# Exercise goal
Copy out again, unchanged, the line that contains "Task: Click the Protocol: label" and every line after it down to the last line of the data.

Records from a collection
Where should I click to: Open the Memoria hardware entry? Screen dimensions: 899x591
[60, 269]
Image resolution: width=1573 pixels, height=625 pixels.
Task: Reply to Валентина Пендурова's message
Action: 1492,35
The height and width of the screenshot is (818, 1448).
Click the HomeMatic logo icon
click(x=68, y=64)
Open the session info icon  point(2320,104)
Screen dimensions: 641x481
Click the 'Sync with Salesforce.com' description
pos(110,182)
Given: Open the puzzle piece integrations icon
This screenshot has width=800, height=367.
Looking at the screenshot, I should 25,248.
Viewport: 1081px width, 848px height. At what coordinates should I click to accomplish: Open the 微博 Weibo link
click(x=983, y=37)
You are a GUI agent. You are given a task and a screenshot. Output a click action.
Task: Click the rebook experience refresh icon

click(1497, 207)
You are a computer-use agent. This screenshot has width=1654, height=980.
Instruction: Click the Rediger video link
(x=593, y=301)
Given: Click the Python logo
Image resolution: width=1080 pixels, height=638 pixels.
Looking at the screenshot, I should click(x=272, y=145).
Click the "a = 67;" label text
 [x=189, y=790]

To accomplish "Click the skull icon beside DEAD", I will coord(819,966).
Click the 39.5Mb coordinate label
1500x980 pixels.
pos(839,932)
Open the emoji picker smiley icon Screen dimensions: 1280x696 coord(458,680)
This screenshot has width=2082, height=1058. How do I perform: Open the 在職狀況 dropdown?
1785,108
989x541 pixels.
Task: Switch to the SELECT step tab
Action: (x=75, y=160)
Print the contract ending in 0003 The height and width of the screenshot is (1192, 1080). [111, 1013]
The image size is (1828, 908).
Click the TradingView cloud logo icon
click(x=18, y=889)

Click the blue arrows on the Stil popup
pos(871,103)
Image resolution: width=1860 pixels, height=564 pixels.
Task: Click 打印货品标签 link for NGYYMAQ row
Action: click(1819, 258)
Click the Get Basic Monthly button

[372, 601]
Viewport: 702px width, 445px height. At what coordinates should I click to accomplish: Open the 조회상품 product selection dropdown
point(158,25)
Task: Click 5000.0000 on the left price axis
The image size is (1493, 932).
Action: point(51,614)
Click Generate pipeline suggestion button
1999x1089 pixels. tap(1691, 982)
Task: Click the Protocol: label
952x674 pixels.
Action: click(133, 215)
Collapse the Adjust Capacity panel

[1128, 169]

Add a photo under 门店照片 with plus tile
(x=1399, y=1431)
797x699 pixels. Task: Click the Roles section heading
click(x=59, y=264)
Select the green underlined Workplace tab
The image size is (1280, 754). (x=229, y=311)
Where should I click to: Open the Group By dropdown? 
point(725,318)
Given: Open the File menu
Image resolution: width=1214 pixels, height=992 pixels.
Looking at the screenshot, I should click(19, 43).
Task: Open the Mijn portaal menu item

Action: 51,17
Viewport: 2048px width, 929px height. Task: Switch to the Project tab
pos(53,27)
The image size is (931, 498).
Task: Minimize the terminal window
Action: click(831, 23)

# Worked solution
Task: Click the Protocol: label
952x674 pixels.
Action: click(133, 215)
Collapse the Adjust Capacity panel

[1128, 169]

Add a photo under 门店照片 with plus tile
(x=1399, y=1431)
797x699 pixels. Task: Click the Roles section heading
click(x=59, y=264)
Select the green underlined Workplace tab
The image size is (1280, 754). (x=229, y=311)
Where should I click to: Open the Group By dropdown? 
point(725,318)
Given: Open the File menu
Image resolution: width=1214 pixels, height=992 pixels.
Looking at the screenshot, I should click(19, 43).
Task: Open the Mijn portaal menu item

Action: 51,17
Viewport: 2048px width, 929px height. Task: Switch to the Project tab
pos(53,27)
The image size is (931, 498).
Task: Minimize the terminal window
Action: click(831, 23)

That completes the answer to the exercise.